- Extracto de página
* * *
Recuerdo a un gran amigo:
fue profesor y era un tipo muy querido por sus alumnos. En una excursión del
colegio, a la que yo también asistía como docente, mi amigo se puso a repartir
comida entre los chavales que asistían. Los chicos tenían entre dieciséis y
diecisiete años; y uno de ellos se quedó mirando a este profesor, que tanto
favorecía el almuerzo, y le dijo en voz queda: ”¿Pero usted de qué va?”… No
entendía muy bien aquella actitud de servicio tan notoria. El muchacho era
consciente de que aquél profesor era inteligente y maduro, pero no acababa de
comprender cuál era el secreto de aquél hombre para vivir así.
Todos agradecemos los
detalles que tengan con nosotros, y también entendemos la regla de oro del
comportamiento: trata a los demás como quieres que te traten a ti. Es algo que
tiene buena prensa. Incluso sabios del management y del mentoring, como Stephen
Covey, han demostrado la eficacia de un trabajo en el que el beneficio propio
redunde también en el de los demás. Pero no es menos cierto que a lo largo de
la vida se sufren bastantes decepciones no solo de desconocidos, sino de
personas queridas. Hemos de ser honrados y reconocer que, quizás alguna vez,
hemos sido nosotros mismos quienes hemos defraudado en mayor o menor grado a
otros. Además, las noticias cotidianas nos recuerdan la innumerable cantidad de
injusticias y barbaridades que se cometen en el mundo.
Llegados a este punto
parece sensato considerar que es interesante ayudar a otros, pero quizás con
medida. En ocasiones hay que reivindicar los propios derechos, incluso
denunciar a alguien que ha pretendido un mal para nosotros o nuestra familia.
Todo esto es cierto y de sentido común. También hay quienes rompen el
equilibrio, y se van al otro extremo con afirmaciones como “piensa mal y
acertarás” o “quien pega primero pega dos veces”. Regresando de a una actitud
ponderada, cabe plantearse: ¿Hay que querer con cálculo?...
Mi amigo profesor era un
gran profesional, sabía defender sus derechos y manejarse muy bien por la vida.
Pero iba más allá del cálculo; en su componente de entrega a los demás había
mucho de gozo y de alegría. El mismo
gesto de pilla satisfacción de quien ha hecho un gran negocio, afloraba a su
cara con frecuencia, en su trato cotidiano con sus semejantes. ¿Por qué? Porque
sabía querer y alegrarse del bien ajeno. Conste que también tenía sus defectos,
como todo hijo de vecino.
Pensar en los demás es
bueno y hacerlo de modo más permanente, como estilo de vida, es francamente
original. Pero disfrutar con una generosidad, que a menudo cuesta esfuerzo, es
algo más. Me parece que solo los demás por los demás no es una razón
enteramente suficiente. La historia muestra muchos casos en los que la
generosidad ha sido pagada con la injusticia; incluso con la muerte.
* * *
- Sección de datos

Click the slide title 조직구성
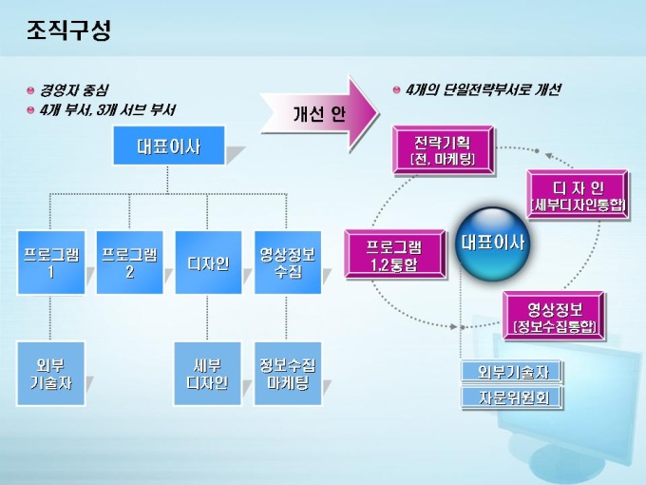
* * *
- Lista de tareas
A – Indica si cada afirmación concuerda con el extracto y cita las palabras que lo deciden: (i) los alumnos de la excursión tenían entre dieciséis y diecisiete años; (ii) el amigo profesor no tenía defectos; (iii) Stephen Covey aparece como uno de los sabios del management y del mentoring.
B – Según el extracto, ¿cuál es la regla de oro del comportamiento?
C – Transcribe del extracto el pasaje que empieza con "Recuerdo a un" y sigue hasta "para vivir así.".
Responde usando únicamente el extracto como fuente.

- Respuestas esperadas
A –
(i) Sí: "Los chicos tenían entre dieciséis y diecisiete años".
(ii) No: "Conste que también tenía sus defectos".
(iii) Sí: "Incluso sabios del management y del mentoring, como Stephen Covey".

B – Trata a los demás como quieres que te traten a ti.

C –
Recuerdo a un gran amigo:
fue profesor y era un tipo muy querido por sus alumnos. En una excursión del
colegio, a la que yo también asistía como docente, mi amigo se puso a repartir
comida entre los chavales que asistían. Los chicos tenían entre dieciséis y
diecisiete años; y uno de ellos se quedó mirando a este profesor, que tanto
favorecía el almuerzo, y le dijo en voz queda: ”¿Pero usted de qué va?”… No
entendía muy bien aquella actitud de servicio tan notoria. El muchacho era
consciente de que aquél profesor era inteligente y maduro, pero no acababa de
comprender cuál era el secreto de aquél hombre para vivir así.